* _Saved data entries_
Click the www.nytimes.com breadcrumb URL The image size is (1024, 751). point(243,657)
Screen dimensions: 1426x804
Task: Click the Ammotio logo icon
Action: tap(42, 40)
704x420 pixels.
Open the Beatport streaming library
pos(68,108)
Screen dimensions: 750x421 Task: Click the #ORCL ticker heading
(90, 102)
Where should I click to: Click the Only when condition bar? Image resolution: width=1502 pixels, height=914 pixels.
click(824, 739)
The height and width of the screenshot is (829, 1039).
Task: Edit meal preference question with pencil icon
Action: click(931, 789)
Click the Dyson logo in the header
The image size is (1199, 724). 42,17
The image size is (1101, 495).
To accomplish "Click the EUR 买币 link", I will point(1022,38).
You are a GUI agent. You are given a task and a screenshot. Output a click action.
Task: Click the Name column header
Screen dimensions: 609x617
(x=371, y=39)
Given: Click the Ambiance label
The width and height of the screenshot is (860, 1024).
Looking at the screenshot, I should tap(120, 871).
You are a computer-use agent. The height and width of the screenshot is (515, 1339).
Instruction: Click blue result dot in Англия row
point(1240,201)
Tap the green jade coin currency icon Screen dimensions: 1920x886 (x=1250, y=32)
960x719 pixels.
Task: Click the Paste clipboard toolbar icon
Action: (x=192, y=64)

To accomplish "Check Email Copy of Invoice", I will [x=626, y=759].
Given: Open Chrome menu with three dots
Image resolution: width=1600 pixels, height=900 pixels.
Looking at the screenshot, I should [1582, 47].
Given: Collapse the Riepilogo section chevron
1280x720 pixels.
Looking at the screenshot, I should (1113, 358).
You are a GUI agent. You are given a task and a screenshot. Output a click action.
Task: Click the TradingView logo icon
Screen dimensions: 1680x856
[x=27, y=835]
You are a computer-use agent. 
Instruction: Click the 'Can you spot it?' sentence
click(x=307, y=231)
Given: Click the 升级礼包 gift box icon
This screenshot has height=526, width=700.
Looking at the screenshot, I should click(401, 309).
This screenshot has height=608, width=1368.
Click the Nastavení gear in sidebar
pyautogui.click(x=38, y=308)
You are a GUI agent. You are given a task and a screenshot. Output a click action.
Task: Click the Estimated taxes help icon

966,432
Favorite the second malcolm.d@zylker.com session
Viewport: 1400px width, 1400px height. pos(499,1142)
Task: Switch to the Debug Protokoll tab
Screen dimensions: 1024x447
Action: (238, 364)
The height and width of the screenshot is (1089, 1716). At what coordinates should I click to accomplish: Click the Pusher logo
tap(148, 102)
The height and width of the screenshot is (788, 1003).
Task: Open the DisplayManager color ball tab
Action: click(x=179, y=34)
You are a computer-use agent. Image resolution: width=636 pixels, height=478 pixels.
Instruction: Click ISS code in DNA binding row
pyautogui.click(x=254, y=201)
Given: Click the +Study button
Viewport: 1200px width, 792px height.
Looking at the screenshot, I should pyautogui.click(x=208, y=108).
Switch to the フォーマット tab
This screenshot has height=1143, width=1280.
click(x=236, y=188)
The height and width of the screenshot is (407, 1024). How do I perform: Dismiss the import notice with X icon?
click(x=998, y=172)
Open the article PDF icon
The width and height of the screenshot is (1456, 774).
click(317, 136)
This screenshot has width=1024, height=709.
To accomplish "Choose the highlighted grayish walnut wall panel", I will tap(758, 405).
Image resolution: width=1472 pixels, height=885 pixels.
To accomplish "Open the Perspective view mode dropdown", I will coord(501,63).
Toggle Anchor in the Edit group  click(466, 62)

* _Exercise goal_
Where a line above holds the string "computer", copy that line.

* _Solution_
You are a computer-use agent. The height and width of the screenshot is (515, 1339).
You are a computer-use agent. 
You are a computer-use agent. Image resolution: width=636 pixels, height=478 pixels.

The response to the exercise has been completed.